Depression among teens, millennials on the rise, Blue Cross Blue Shield study finds
Depression among the network's adolescents rose 63 percent from 2013 to 2016; among millennials, 47 percent.
Diagnosed cases of depression have skyrocketed, especially among adolescents and millennials, according to a new study by one of the nation's largest commercial insurers.
Nationally, depression diagnoses surged by 33 percent from 2013 to 2016, says a report on medical claims released Thursday by the Blue Cross Blue Shield Association, a federation of 36 Blues that provide insurance for one in three Americans.
During that period, depression among the network's adolescents rose 63 percent; among millennials (ages 18 to 34), 47 percent.
At all ages, women were twice as likely to be diagnosed as men, and depression was second only to high blood pressure in the Blue Cross Blue Shield Health Index, an analysis of claims information for more than 41 million Americans.
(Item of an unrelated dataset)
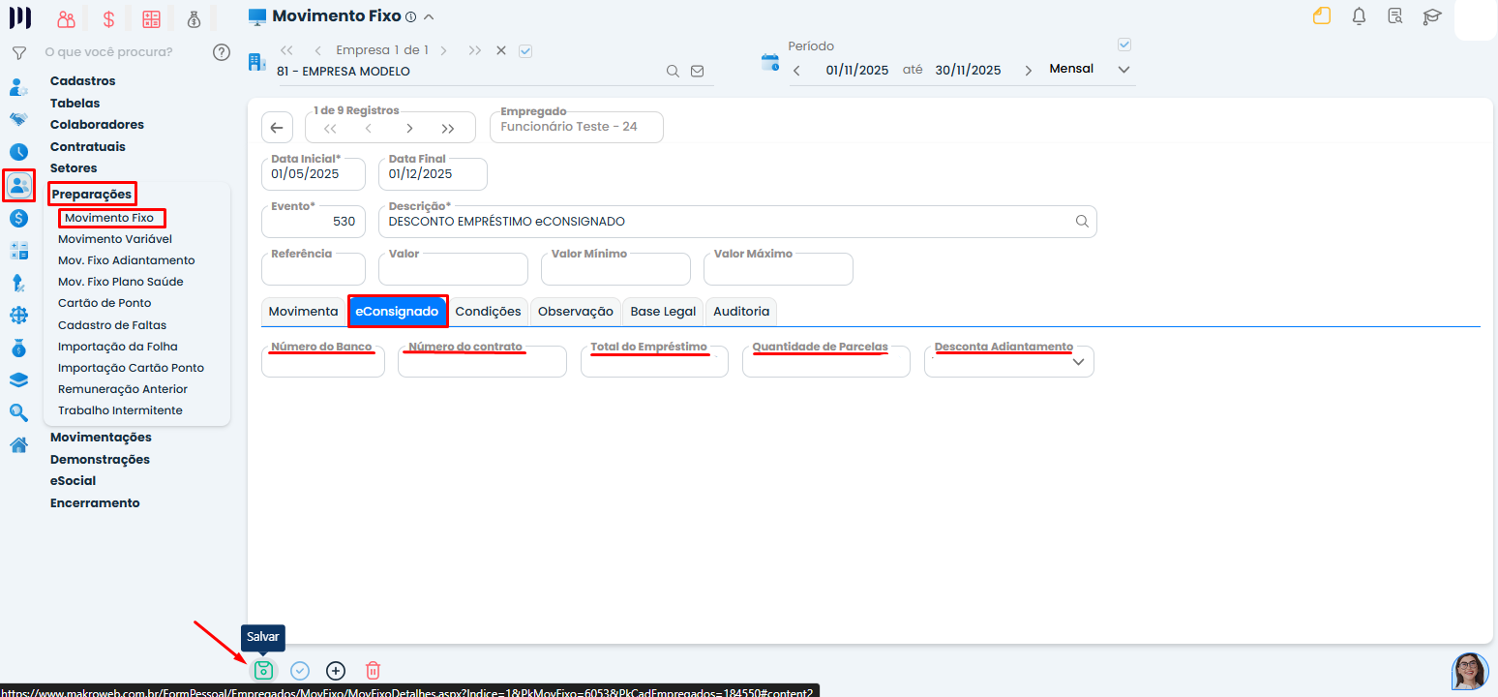This screenshot has width=1498, height=697.
Task: Open Movimento Variável in the sidebar
Action: coord(115,239)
Some diagnoses may be a reflection of greater awareness and better detection. "The fact that the number of diagnoses has gone up is important because now we are looking for it, we are screening for it, and people are getting treatment to help them," said Ginny Calega, vice president for medical management and policy at Independence Blue Cross, Southeastern Pennsylvania's largest health insurance organization.
At the same time, the trend is cause for concern. According to the U.S. Centers for Disease Control and Prevention, suicide is the second-highest cause of death for Americans ages 10 to 34.
"The increase in depression among adolescents and millennials is particularly concerning, as this could have a significant health effect on this population in the years to come," said Richard Snyder, chief medical officer for Independence Blue Cross.
Shelley Leaphart-Williams, a board member for the American Foundation for Suicide Prevention and founder of Lifesaver U, a local training organization, says many factors are contributing to youthful despair.
"Mental health is like an onion; there are layers upon layers," Leaphart-Williams said. "Our children are suffering from neglect, bullying, abuse, low self-esteem — but the root cause [of depression] is a lack of identity. When we build their confidence and self-esteem, the layers of the onion are thin and don't bother them as much."
The Blues study's findings can be a cue for schools and youth organizations to encourage discussion groups or invite mental health experts to reach out to young people before depression becomes a serious problem, suggested Thea Gallagher, clinic director of the Center for the Treatment and Study of Anxiety at the University of Pennsylvania.
"A lot of people suffer, and they suffer in silence," Gallagher said.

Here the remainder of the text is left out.